Jusqu’ici, Le miracle de Théophile désignait une pièce de Rutebeuf. Le clerc Théophile, privé de sa charge par son évêque, fait un pacte avec le diable pour redevenir riche, avant d’être sauvé par la Vierge : Notre-Dame arrache à Satan la charte sur laquelle le pacte funeste a été signé. Confessons une tentation pour une réécriture contemporaine du miracle médiéval : faire du diable et de l’évêque un seul et même personnage.
Dans ce nouveau Miracle de Théophile, Jérémie Delsart suit une autre piste et situe son intrigue dans l’Éducation Nationale, rebaptisée Éducation pour Tous (on ne s’étonnera pas que Patrice Jean signe une judicieuse préface). Jeune stagiaire de Lettres, Théophile est pris entre son amour de la littérature et la soumission au système : la chair textuelle ou les schémas, la lecture passionnée ou la méthodologie, un projet de thèse sur Vigny ou l’obligation policière d’envoyer des fiches de suivi à ses formateurs, la langue aristocratique ou le jargon et le bafouillis, la beauté ou l’arraisonnement de la technique (si diaboliquement efficace que Satan se plaint de n’avoir plus rien à faire). Nourri d’Heidegger et de Baudelaire (le diable est ici plus romantique que bernanosien), Delsart s’affirme comme un antimoderne brillant. On songe à une fulgurance de Richard Millet sur « le corps de la langue dont l’Enseignement public est devenu le Golgotha ».
Le miracle de Théophile est plus que le roman que tout stagiaire soumis à l’IUFM (désormais INSPE) a rêvé d’écrire, avant de renoncer par manque de temps, de courage ou de talent.

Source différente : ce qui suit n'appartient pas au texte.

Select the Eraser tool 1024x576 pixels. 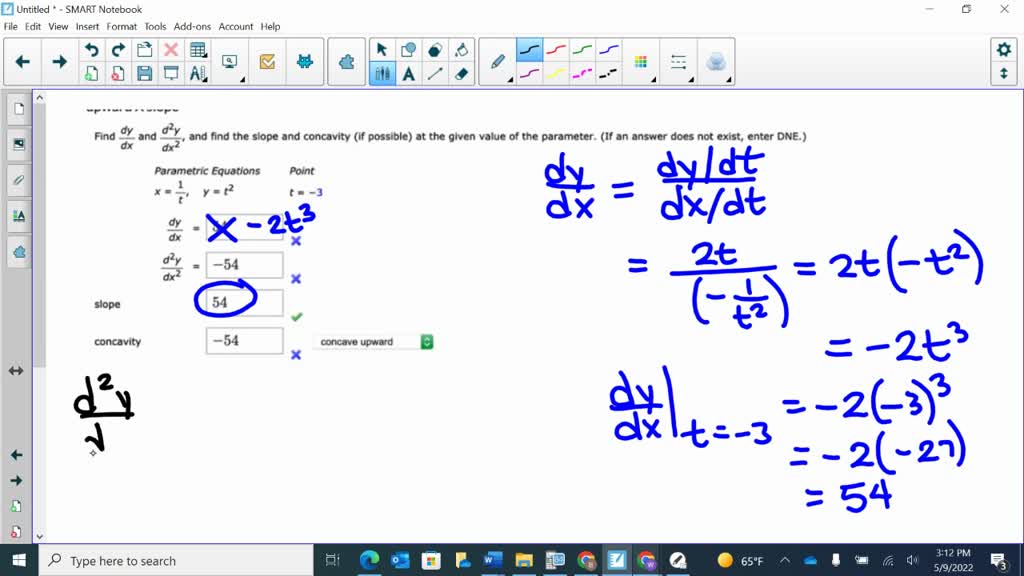click(459, 74)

Au-delà des attaques, toujours plaisantes mais désormais un peu attendues, sur les « apprenants » et les inspecteurs, Delsart révèle le lien entre emprise technologique, pédagogisme et triomphe du marché. Il n’est pas anodin que le personnage de Jean, professeur de philosophie marxiste, soit le seul à comprendre le désespoir du catholique Théophile.
« Fin du premier tome », est-il écrit à l’issue de l’épilogue. On ne sait si une suite est déjà prévue, mais on espère bien que Delsart ne succombera pas, si le Tentateur lui offre le succès médiatique à condition qu’il cesse d’écrire.
Henri Quantin
Jérémie Delsart, Le miracle de Théophile, Le Cherche-Midi, 2024, 402 pages, 22,50 €.